Presented by / présenté par: The Canada Research Chair in the Contextualization of Religion in a Diverse Canada / La Chaire de recherche du Canada en étude de la religion dans le contexte multiculturel canadien

Time/heure: 12:30pm-2pm/12h30h à 14h

Location/lieu: Simard Hall, Room 129 / Pavillon Simard, pièce 129

Please R.S.V.P. before Friday, March 28, 2014 (info@religionanddiversity.ca), a lunch will be provided.
Prière de répondre avant le vendredi 28 mars 2014 (info@religionanddiversity.ca), un dîner sera servi.

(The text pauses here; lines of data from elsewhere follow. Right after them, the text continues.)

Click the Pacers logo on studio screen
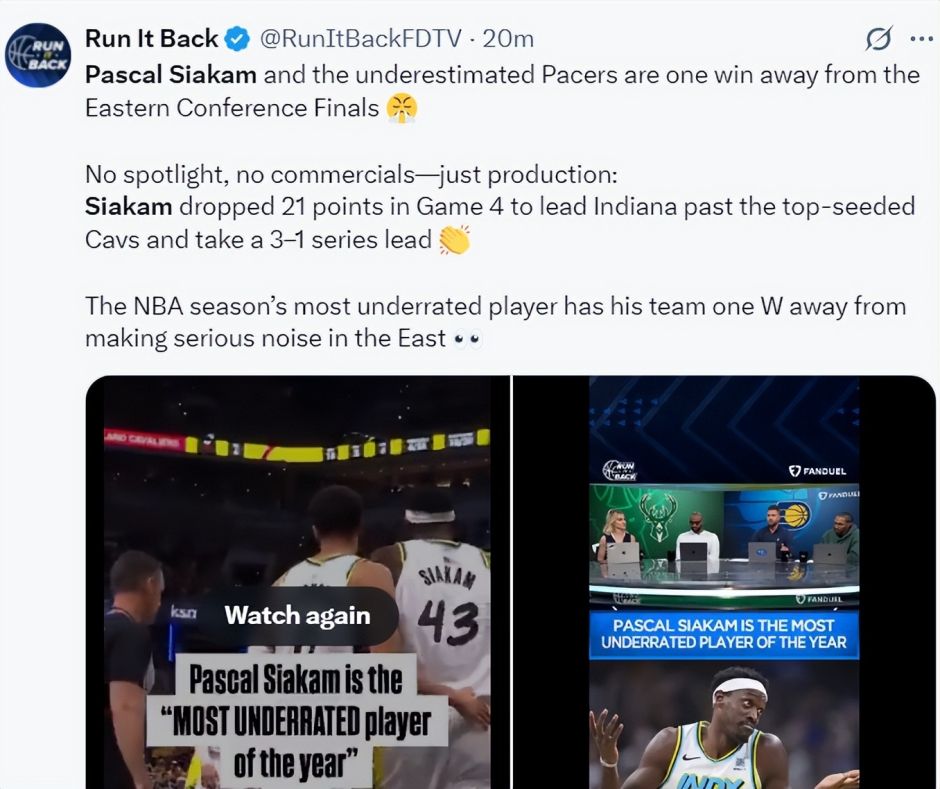The image size is (940, 789). pyautogui.click(x=793, y=516)
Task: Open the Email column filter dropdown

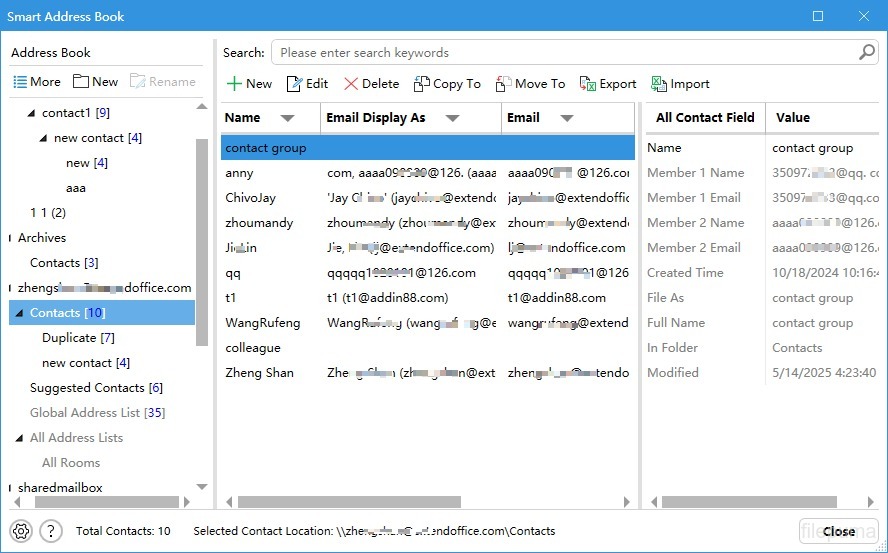Action: click(567, 118)
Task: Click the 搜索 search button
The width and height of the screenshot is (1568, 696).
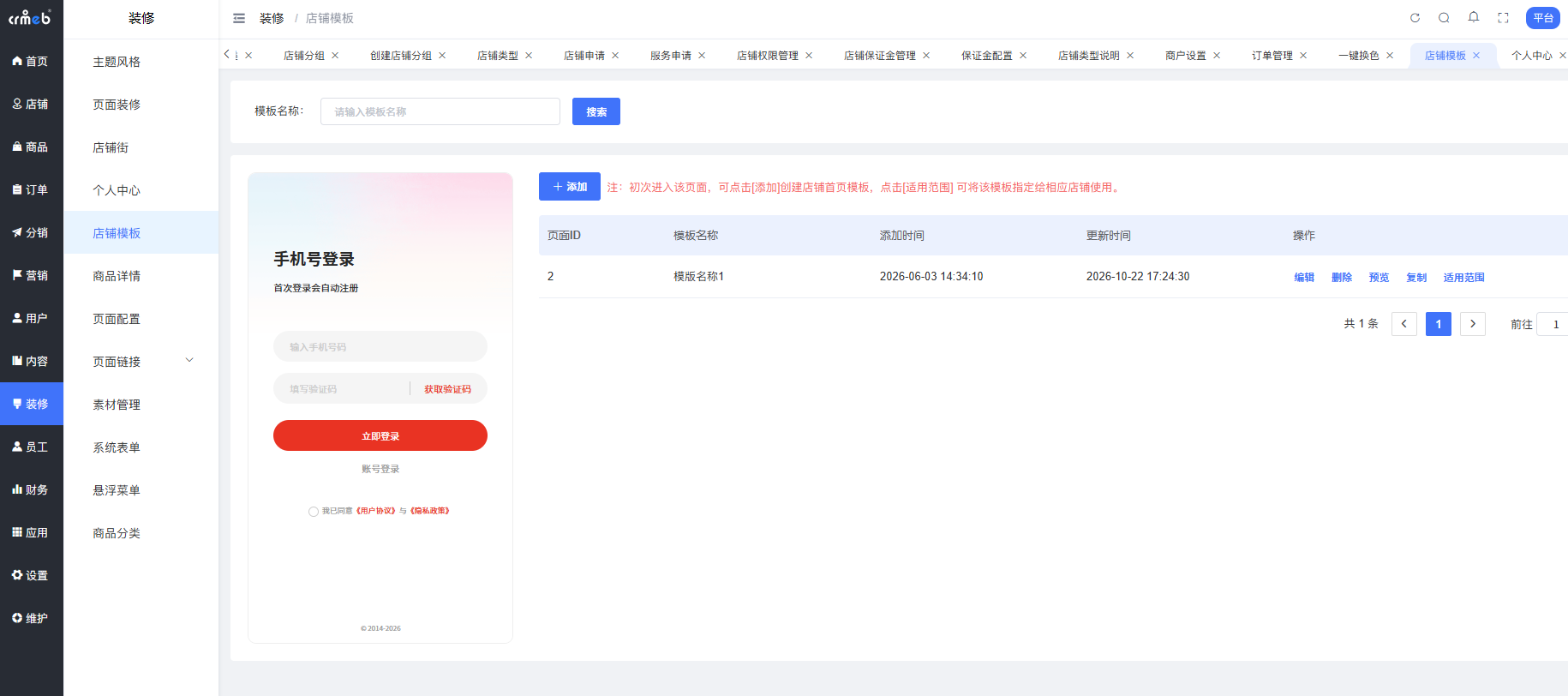Action: click(x=596, y=111)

Is "Christianity" “religion” or “culture”? Recent European and North American debates in politics and law suggest a growing trend towards classifying "Christianity" as “culture”, specifically “cultural heritage”, rather than “religion”. As Lori Beaman has argued, this represents a mode of control enabling the “cultural” symbols of the majority to remain in the public sphere at the same time as the “religious” symbols of the minority are excluded. Yet it is also, I suggest, a means for controlling "Christianity" as a site of opposition to the secular neoliberal state. “Culture”, particularly in relation to “cultural heritage”, is inherently weak. It requires protection and preservation by the state to prevent it from disappearing altogether. Its capacity to challenge the state is thus limited. Further, “culture” is positioned as benign, apolitical, relative, with few or no universalist aspirations, fitting neatly within secularist modes of state control. “Religion”, in contrast, is a site of resistance to secularist ideology and statecraft. Classifying "Christianity" as “culture” rather than “religion”, I argue, facilitates its presence in the public sphere, yet only in forms acceptable to the secular state. As part of the dominant “culture”, "Christianity's" capacity to critique and challenge dominant modes of exclusion is significantly curtailed.